Ring, which is owned by Amazon, has faced over a year of scrutiny for its work with police forces — scrutiny that intensified in 2020, amid a national reckoning over police abuse. The partnerships not only lacked evidence of reducing crime, but also led to troubling conflicts of interest with law enforcement and enabled serious police overreach. In one example from February, the Electronic Frontier Foundation uncovered documents showing that the LAPD had submitted multiple video requests to Ring, explicitly in relation to Black Lives Matter protests the summer before.
In the past, police could request video footage from Ring users through something called the Neighbors Public Security Service tool. NPSS guidelines dictated that requests must include a case number and specific suspected crime. Officers could request up to 12 hours of footage from devices within half a mile of the incident. A team of monitors who had undergone a six-week training period would review requests to make sure they adhered to these guidelines, then send it to the appropriate customers, if there were any in the area.
Ring’s new system largely does away with the old procedures. Instead, police and other public safety agencies will be able to post Requests for Assistance on the Neighbors app timeline, where community members can publicly comment, as on any other post. In addition, a button that reads “Tap here to help” will allow users to share footage from their video devices — along with their names, emails and home addresses (to share information anonymously, users will have to contact police outside the app).
Users who live outside the affected area will not be able to share footage through the Request for Assistance interface, and users inside it won’t be able to share footage from outside the prescribed timeframe.

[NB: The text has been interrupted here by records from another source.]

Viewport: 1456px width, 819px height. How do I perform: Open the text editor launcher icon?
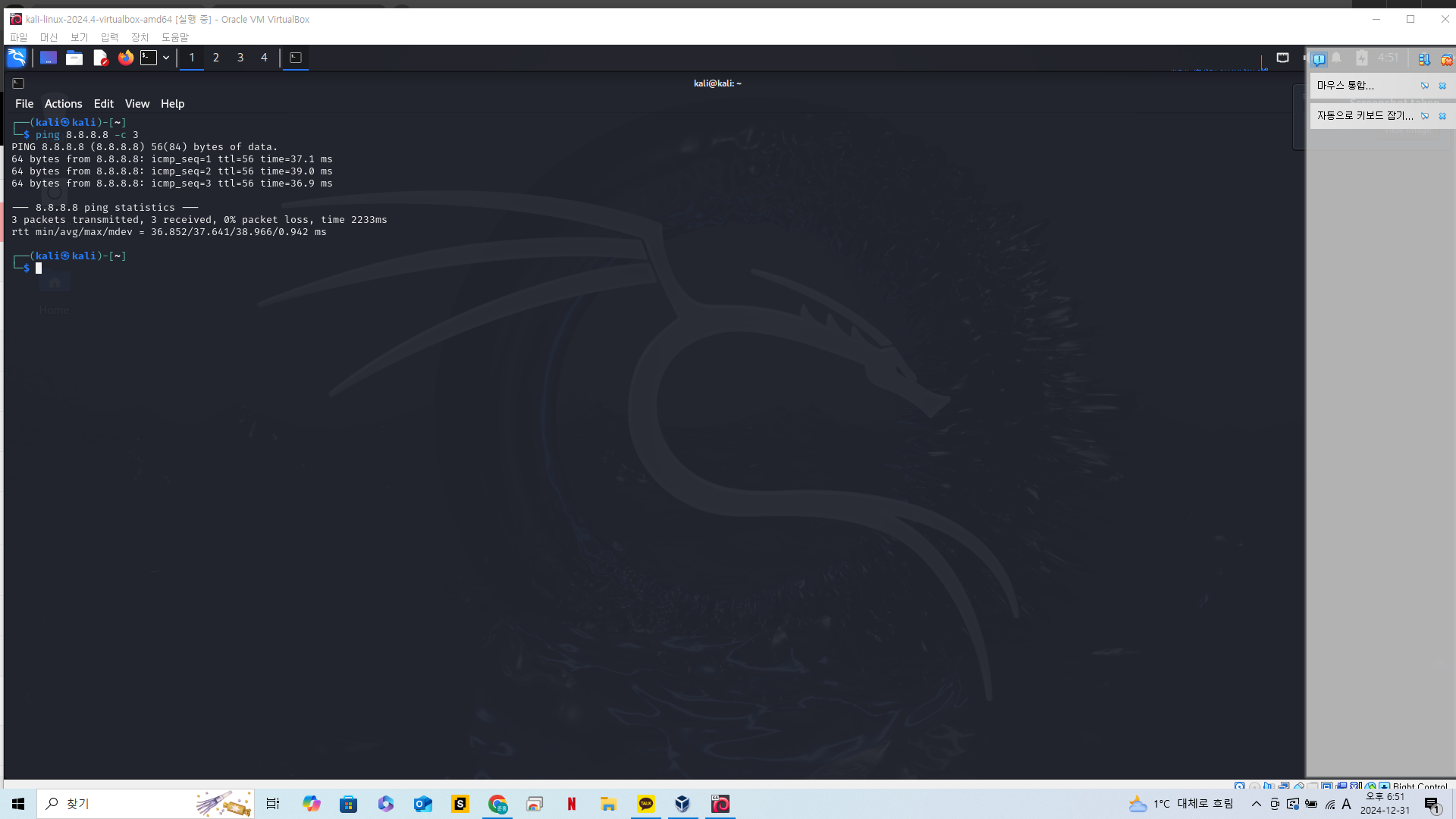[100, 58]
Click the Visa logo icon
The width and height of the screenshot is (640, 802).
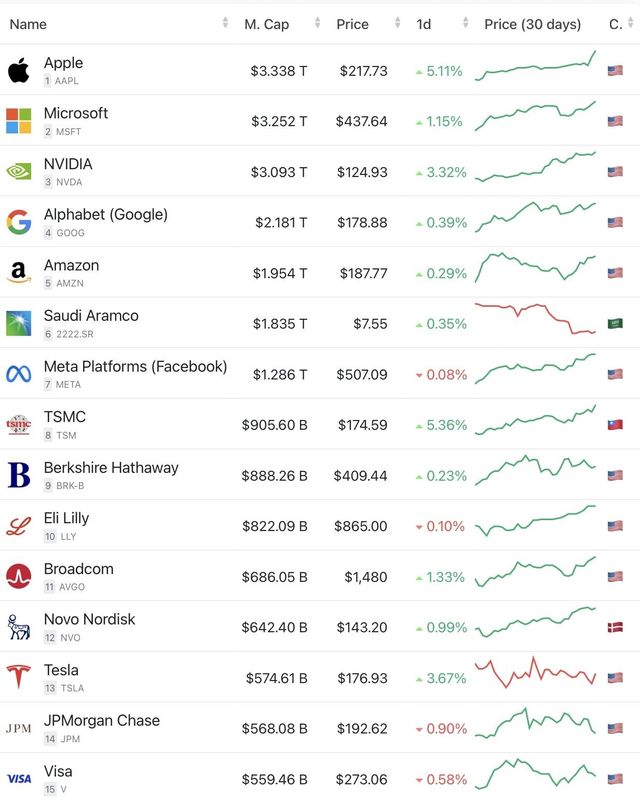click(x=18, y=778)
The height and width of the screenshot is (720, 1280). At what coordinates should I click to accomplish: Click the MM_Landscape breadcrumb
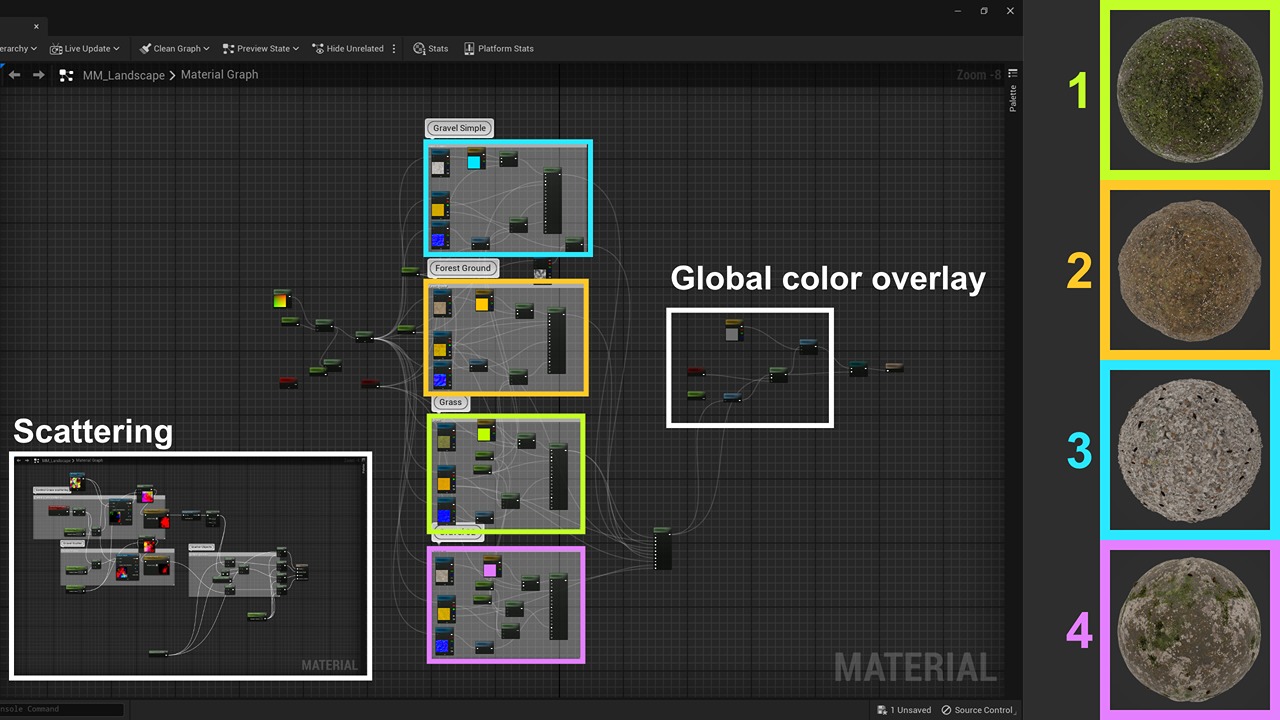click(x=124, y=74)
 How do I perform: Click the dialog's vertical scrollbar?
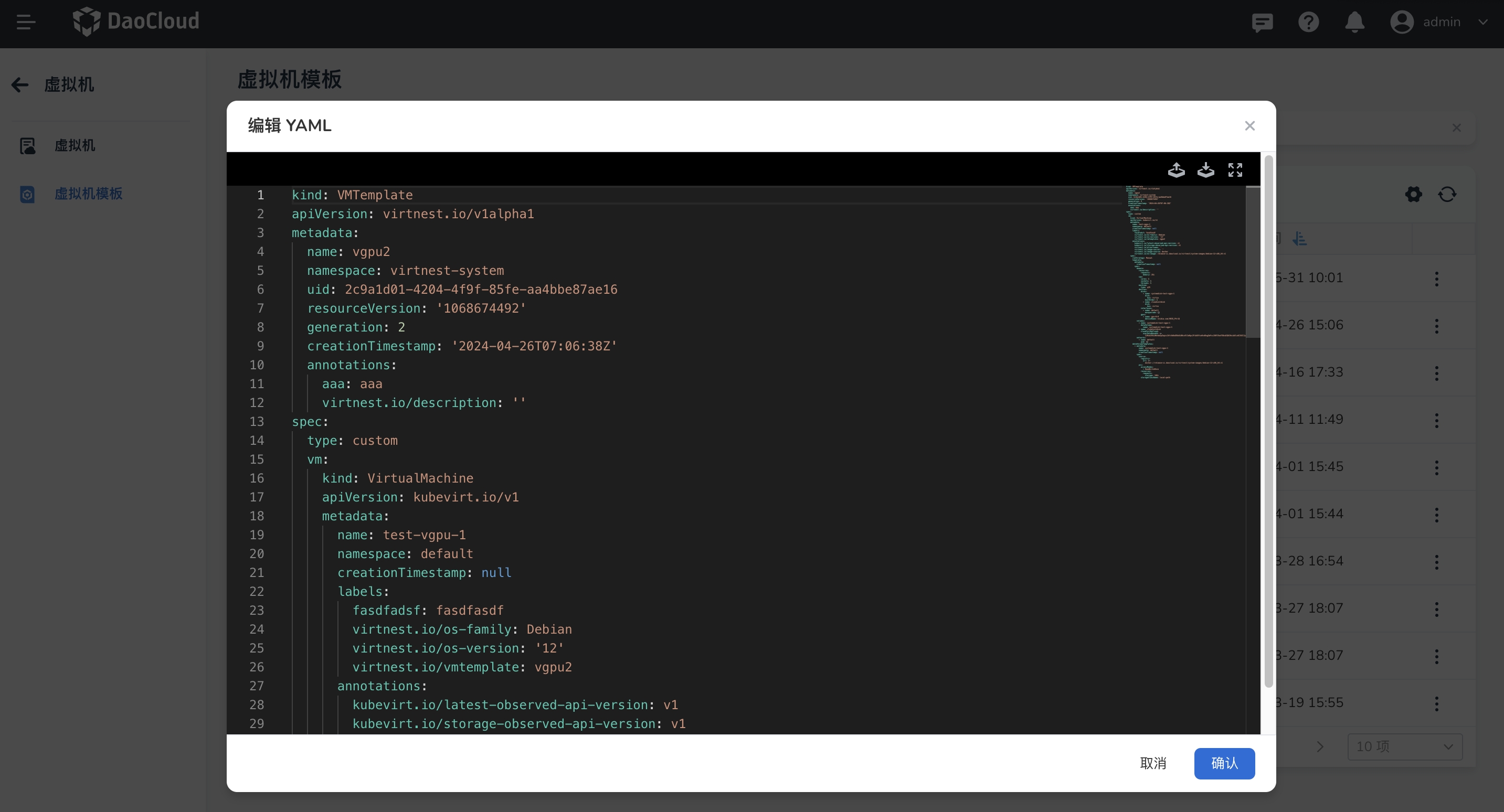1268,420
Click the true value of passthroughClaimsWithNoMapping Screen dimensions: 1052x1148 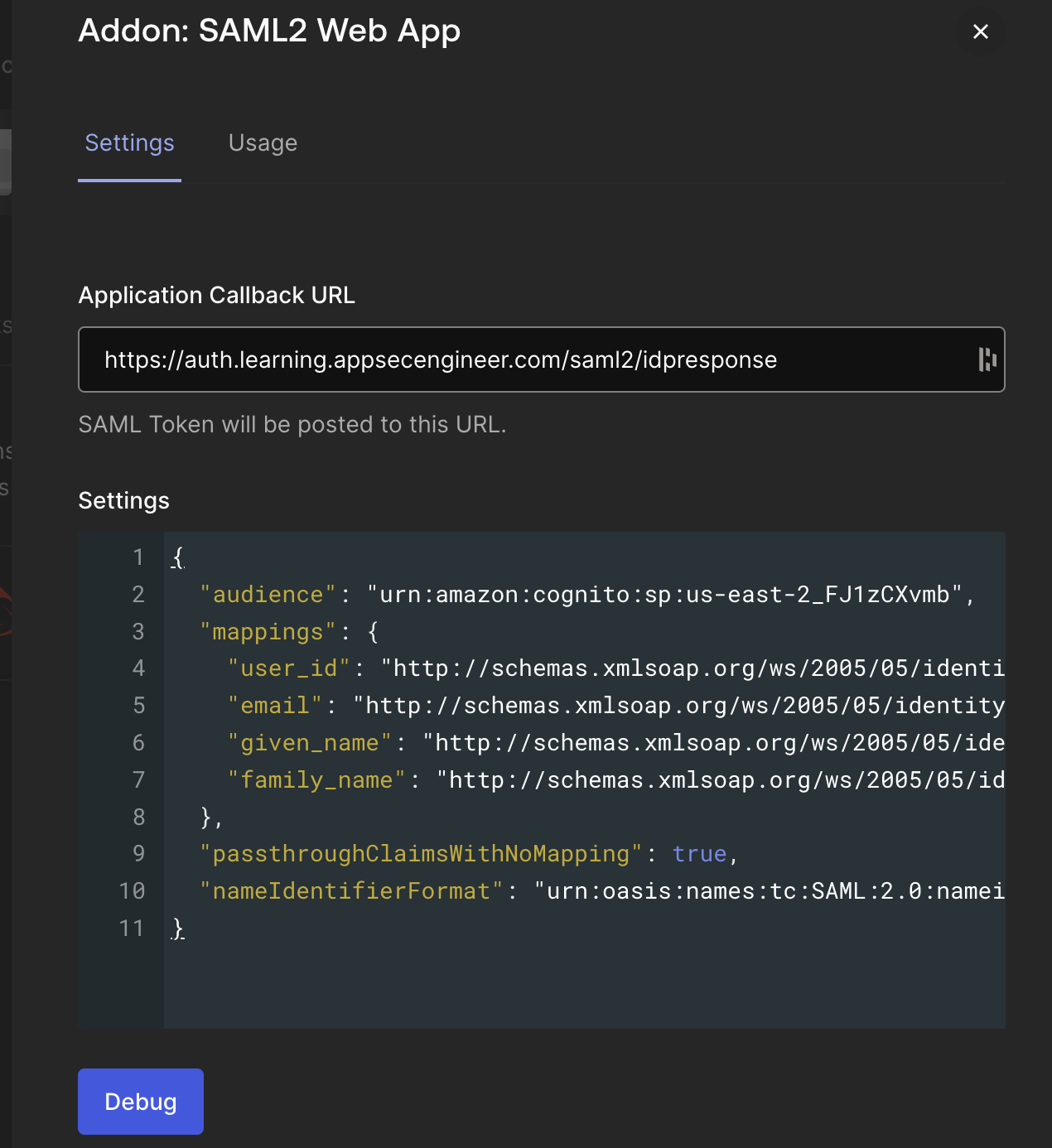[x=699, y=854]
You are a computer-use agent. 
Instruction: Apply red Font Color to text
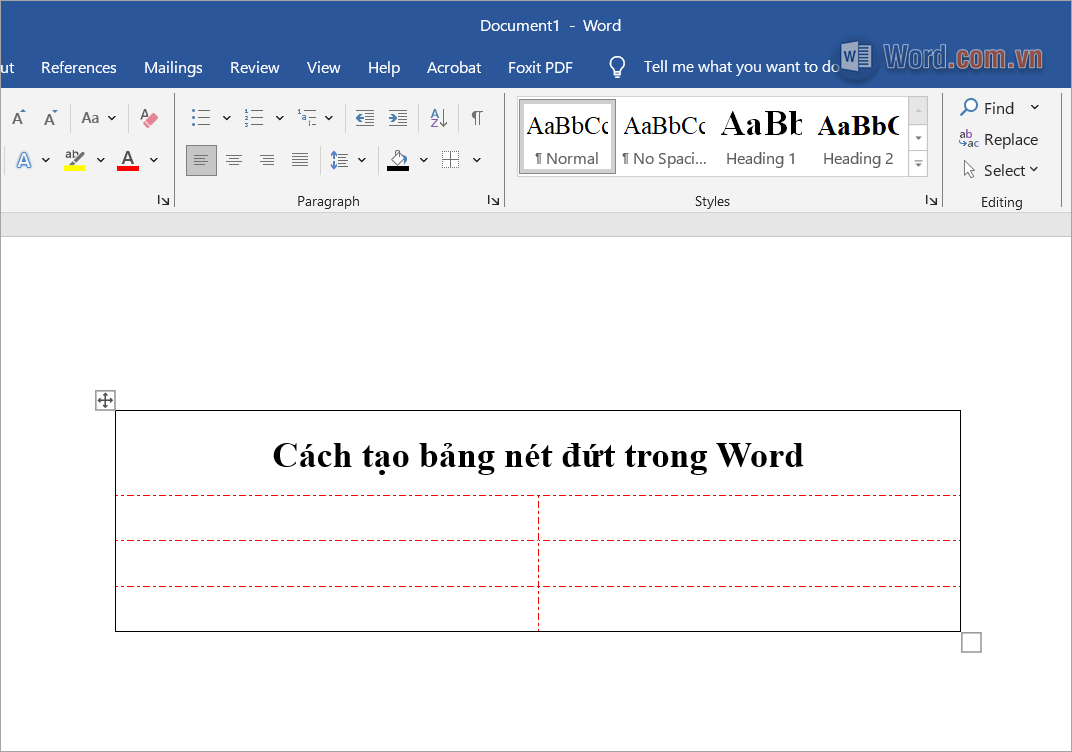click(127, 158)
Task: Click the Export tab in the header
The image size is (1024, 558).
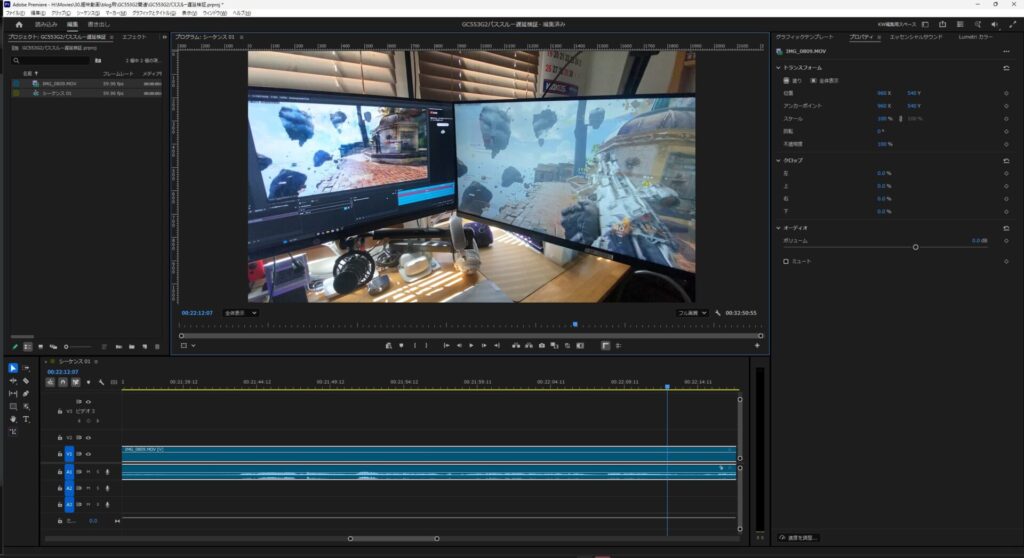Action: coord(98,24)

“We believe transparency and accountability are crucial to safer, better communities,” Ring’s latest blog post says about its new approach to partnering with police. “This way, anyone interested in knowing more about how their police agency is using Request for Assistance posts can simply visit the agency’s profile and see the post history.”
In addition, users can disable requests for assistance from appearing on their timelines.
“Ring has steadily been becoming one of the largest surveillance apparatuses in the nation,” EFF policy analyst Matthew Guariglia said in response to Ring’s announcement. “So to have this reform where police have less aided access to that footage is I think a pretty big victory for activists … [But] the work is not over because the police partnerships still exist.”
Chad Marlow, senior advocacy and policy analyst at the American Civil Liberties Union, agreed.
“I think the decision to stop sending unsolicited emails to members of the public … is a good step,” said Marlow. “[But] Ring should not be working with police departments … [To really make a difference] they need to remove themselves as a middleman in the relationship between and exchange of surveillance data between police and the public.”
To date, Ring has partnered with 1,771 police departments across the country — or about 10% of departments in the US (though these departments vary widely in size, so the share of Ring-partnered police may not be the same). Ring’s new procedure applies only to these agencies, along with other public safety agencies it has partnered with, such as fire departments.